= EXERCISE REQUIREMENTS =
The line containing "política de privacidad (203, 1587)" and every line after it, through the last line of the records, are to be transcribed exactly, and nothing else.

= DATA SUPPLIED =
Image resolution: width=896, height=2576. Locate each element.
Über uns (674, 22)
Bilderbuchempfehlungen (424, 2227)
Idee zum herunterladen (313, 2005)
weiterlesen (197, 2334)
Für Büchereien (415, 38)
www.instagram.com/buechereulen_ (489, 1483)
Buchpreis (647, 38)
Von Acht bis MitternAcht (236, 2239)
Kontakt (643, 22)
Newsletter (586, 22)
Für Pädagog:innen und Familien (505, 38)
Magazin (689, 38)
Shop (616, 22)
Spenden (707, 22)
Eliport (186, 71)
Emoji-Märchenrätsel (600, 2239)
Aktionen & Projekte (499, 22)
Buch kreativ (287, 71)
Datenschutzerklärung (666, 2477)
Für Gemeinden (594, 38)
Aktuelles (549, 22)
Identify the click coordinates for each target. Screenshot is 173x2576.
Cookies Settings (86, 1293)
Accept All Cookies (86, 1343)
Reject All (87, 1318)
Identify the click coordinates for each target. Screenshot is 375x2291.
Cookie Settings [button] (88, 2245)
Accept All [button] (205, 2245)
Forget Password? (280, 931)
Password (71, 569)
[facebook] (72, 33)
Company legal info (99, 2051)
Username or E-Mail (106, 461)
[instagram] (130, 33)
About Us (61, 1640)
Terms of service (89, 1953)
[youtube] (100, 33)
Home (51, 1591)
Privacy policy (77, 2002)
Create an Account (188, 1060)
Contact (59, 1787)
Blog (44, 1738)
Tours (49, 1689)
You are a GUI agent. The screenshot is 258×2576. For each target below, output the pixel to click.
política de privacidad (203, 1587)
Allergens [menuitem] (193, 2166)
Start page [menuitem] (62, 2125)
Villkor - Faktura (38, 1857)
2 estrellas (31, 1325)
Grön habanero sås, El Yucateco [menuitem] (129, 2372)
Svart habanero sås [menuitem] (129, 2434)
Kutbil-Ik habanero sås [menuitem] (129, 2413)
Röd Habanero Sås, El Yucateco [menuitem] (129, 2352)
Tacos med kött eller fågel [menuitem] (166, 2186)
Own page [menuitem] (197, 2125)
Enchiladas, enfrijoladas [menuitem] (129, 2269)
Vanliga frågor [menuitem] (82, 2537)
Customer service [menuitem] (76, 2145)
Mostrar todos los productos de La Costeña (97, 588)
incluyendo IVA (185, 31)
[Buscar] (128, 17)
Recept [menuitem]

= RESPONSE =
política de privacidad (203, 1587)
Allergens [menuitem] (193, 2166)
Start page [menuitem] (62, 2125)
Villkor - Faktura (38, 1857)
2 estrellas (31, 1325)
Grön habanero sås, El Yucateco [menuitem] (129, 2372)
Svart habanero sås [menuitem] (129, 2434)
Kutbil-Ik habanero sås [menuitem] (129, 2413)
Röd Habanero Sås, El Yucateco [menuitem] (129, 2352)
Tacos med kött eller fågel [menuitem] (166, 2186)
Own page [menuitem] (197, 2125)
Enchiladas, enfrijoladas [menuitem] (129, 2269)
Vanliga frågor [menuitem] (82, 2537)
Customer service [menuitem] (76, 2145)
Mostrar todos los productos de La Costeña (97, 588)
incluyendo IVA (185, 31)
[Buscar] (128, 17)
Recept [menuitem]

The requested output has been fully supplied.